Filipino composer and ethnomusicologist (born 1941)

Ramón Pagayon Santos (born 25 February 1941) is a Filipino composer, ethnomusicologist, and educator known for being the Philippines' foremost living exponent of contemporary Filipino classical music, for work that expounds on "the aesthetic frameworks of Philippine and Southeast Asian artistic traditions," and for finding new uses of indigenous Philippine instruments.

A University Professor Emeritus of the composition and theory department at the College of Music of the University of the Philippines Diliman, he was proclaimed National Artist of the Philippines for music in 2014.

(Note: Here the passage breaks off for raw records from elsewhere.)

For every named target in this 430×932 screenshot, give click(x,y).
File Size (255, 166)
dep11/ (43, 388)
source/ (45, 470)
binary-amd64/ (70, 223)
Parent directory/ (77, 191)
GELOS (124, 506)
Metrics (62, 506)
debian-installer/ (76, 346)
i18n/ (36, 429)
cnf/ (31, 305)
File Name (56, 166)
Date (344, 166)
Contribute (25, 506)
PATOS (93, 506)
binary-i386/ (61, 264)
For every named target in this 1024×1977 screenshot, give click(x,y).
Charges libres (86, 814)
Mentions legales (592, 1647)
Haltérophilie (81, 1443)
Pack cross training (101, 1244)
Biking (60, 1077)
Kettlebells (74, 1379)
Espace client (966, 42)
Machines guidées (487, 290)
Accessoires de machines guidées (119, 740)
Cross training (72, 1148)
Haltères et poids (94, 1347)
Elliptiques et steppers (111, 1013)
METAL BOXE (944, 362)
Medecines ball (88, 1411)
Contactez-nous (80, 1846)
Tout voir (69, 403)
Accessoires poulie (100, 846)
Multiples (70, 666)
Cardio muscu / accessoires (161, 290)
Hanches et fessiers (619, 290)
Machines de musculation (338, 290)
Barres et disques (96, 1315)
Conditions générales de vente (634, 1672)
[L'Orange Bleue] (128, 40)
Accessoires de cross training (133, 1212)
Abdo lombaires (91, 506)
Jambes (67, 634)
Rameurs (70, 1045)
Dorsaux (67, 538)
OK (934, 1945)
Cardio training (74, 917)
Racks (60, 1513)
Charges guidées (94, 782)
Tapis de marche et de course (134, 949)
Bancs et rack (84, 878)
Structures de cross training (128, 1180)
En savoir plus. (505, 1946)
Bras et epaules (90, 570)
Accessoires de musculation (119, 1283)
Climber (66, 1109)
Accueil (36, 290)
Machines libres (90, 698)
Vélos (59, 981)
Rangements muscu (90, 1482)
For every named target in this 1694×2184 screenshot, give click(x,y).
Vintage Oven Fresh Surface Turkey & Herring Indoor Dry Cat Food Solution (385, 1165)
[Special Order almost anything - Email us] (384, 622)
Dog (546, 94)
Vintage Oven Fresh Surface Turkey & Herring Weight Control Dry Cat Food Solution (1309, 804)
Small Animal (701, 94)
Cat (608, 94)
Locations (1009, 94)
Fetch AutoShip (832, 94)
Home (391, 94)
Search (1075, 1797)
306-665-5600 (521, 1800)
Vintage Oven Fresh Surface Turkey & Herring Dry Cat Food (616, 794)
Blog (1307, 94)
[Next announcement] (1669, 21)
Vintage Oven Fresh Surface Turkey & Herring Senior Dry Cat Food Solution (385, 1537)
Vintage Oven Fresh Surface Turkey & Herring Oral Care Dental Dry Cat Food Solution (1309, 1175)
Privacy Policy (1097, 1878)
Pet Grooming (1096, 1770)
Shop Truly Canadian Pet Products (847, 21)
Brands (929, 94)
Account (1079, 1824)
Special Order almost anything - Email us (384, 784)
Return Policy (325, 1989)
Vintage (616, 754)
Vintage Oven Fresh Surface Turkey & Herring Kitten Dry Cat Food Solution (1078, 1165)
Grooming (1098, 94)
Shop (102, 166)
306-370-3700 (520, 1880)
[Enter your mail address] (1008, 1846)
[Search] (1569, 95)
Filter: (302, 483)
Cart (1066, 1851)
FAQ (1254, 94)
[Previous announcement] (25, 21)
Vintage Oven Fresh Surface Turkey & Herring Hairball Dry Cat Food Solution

==Work as ethnomusicologist==
In 1976, Santos began doing fieldwork among folk religious groups in Quezon, collecting and documenting their music. He later also did similar fieldwork among the Ibaloi, Mansaka, Bontoc, Yakan and Boholano peoples. The Philippines' National Commission on Culture and the Arts notes that as a result, Santos' compositions beginning in this period in his professional life were characterized by "the translation of indigenous musical systems into modern musical discourse."

==Compositions==
Some of Santos' compositions include:
- Rituwal ng Pasasalamat
- Likas-An
- Badiw as Kapoonan
- Awit ni Pulau
- Daragang Magayon
- Ta-O
- Sandiwaan
- Nagnit Igak G’nan Wagnwag Nila (Alingawngaw ng Kagitingan)
- Gong-An for solo piano (I. Klntang, II. About-Tanaw III, III. Pal'ok)
- L'bad for orchestra
- Panaghoy

==Recognition==
Santos was made a Chevalier de l'Ordre des Arts et Lettres in 1987.

He was one of six people added to the roster of National Artists of the Philippines in 2014.

He received a master in music from Indiana University in 1969 and PhD in Music Composition from the State University of New York at Buffalo in 1972.